The quoted text appears to be comparing the sequential and random-access speeds of magnetic disks, so the differences with respect to SSDs does not come into it. On the other hand, I do not understand what the author means in the following clause, where the slower random access is attributed to the overhead of page faults, unless the author has in mind a specific (and unmentioned) scenario involving memory-mapped access (and if page faults are the issue in that scenario when using magnetic disks, why would one not have the same issue when using SSDs? I would have thought the causality goes the other way: the overhead of page faults is higher when using magnetic disks because of their relatively slow random access.)
The difference is that magnetic disks have a reading head that must physically move (slow) so it's much faster to access data under the current head position. I guess access time is roughly the same for any data in an SSD.
Possibly... All I can surmise is that the OP may think disks are addressed in a memory-mapped fashion and hence may be subject to page-faults for some reason.
Reading that generously and since we’re talking about abstractions... reading from disk via mmap does work via page faults! Except... it’s a layer up. Doing random reads on an mmap’d file will likely have terrible performance until those pages have been cached, but one layer down there’s no guarantee that sequential reads from an mmap’d file are going to be sequential reads from disk! (Because the file isn’t guaranteed to be laid out sequentially on disk)
Others in this discussion have talked about some abstractions being perfect and a consumer not needing to understand the layer beneath; I strongly disagree.
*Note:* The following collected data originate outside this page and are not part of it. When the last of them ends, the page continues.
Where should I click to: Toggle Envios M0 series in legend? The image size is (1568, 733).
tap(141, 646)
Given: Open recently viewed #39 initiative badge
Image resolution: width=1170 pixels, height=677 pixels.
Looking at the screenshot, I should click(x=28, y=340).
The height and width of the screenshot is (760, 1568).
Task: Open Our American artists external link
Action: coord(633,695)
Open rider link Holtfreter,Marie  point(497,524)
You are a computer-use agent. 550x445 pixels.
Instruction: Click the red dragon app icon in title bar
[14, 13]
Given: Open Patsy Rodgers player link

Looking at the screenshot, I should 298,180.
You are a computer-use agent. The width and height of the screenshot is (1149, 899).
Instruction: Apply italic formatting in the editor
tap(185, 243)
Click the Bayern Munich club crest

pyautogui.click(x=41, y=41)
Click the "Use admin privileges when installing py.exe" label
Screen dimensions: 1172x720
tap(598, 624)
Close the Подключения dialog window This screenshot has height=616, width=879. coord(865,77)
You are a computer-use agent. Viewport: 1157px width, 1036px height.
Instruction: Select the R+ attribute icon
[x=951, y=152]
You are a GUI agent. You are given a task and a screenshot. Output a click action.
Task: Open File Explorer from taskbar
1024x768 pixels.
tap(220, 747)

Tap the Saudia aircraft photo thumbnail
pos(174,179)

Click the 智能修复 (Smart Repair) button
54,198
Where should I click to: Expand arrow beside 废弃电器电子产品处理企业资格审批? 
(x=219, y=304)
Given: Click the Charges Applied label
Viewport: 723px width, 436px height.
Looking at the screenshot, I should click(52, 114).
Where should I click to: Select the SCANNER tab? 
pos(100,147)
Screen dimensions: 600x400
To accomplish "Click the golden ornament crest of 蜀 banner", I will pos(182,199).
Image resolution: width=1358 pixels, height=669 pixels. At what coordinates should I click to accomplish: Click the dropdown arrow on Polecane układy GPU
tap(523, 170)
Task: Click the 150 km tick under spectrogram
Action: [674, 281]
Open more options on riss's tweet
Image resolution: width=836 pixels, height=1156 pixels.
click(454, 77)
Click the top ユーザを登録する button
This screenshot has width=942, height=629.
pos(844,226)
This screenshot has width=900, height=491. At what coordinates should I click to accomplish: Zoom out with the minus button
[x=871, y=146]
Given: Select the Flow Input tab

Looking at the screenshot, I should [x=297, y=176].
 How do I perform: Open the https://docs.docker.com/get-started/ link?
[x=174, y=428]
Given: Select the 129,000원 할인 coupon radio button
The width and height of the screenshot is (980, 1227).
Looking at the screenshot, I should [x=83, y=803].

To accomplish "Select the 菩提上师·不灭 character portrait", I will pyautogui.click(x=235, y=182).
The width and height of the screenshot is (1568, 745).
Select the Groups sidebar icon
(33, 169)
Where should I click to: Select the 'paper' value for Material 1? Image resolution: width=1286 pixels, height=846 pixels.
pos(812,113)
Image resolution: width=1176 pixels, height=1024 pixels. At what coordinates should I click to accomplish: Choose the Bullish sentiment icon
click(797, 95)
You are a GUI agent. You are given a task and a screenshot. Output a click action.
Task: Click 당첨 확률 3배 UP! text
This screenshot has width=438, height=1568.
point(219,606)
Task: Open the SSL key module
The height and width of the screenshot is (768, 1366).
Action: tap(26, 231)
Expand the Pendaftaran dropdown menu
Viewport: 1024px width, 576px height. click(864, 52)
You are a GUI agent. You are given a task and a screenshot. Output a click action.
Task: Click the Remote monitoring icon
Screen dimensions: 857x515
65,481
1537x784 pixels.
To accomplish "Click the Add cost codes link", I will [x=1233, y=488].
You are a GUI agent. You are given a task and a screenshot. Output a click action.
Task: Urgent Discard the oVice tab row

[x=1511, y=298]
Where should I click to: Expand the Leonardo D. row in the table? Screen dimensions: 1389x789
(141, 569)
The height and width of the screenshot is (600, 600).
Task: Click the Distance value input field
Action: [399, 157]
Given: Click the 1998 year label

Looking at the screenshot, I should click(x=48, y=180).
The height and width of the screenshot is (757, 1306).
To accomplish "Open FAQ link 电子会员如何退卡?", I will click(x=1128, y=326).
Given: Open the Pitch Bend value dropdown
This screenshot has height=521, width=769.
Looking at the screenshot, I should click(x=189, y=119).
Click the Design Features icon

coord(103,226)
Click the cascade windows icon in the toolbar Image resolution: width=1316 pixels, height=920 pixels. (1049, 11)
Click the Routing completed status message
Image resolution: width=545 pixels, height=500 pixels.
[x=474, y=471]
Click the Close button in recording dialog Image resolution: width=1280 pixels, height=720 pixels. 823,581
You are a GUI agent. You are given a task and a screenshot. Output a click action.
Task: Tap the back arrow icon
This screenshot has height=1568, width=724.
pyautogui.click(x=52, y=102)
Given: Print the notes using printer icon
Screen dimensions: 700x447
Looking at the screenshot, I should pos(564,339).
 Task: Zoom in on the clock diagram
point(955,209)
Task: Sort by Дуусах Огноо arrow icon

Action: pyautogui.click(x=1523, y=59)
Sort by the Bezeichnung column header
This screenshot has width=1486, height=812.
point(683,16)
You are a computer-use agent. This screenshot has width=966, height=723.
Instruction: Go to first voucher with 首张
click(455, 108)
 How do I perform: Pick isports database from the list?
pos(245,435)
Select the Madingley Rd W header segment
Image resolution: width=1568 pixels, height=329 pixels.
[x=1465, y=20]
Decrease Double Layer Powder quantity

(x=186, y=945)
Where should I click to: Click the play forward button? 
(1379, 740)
Ultimately, the physical reality of the machine will come into play (disk, RAM, caches, network, CPU etc), and I am generally uncomfortable if I don’t have a solid feel for how the high-level operations in an abstraction are going to use those resources.
...err... no.
Magnetic drives have slow random access due to seek-time, i.e the time taken for the head and disk to physically change position.
In comparison to that, SSDs are effectively zero latency but they still have read-ahead/buffering/caching latencys to deal with.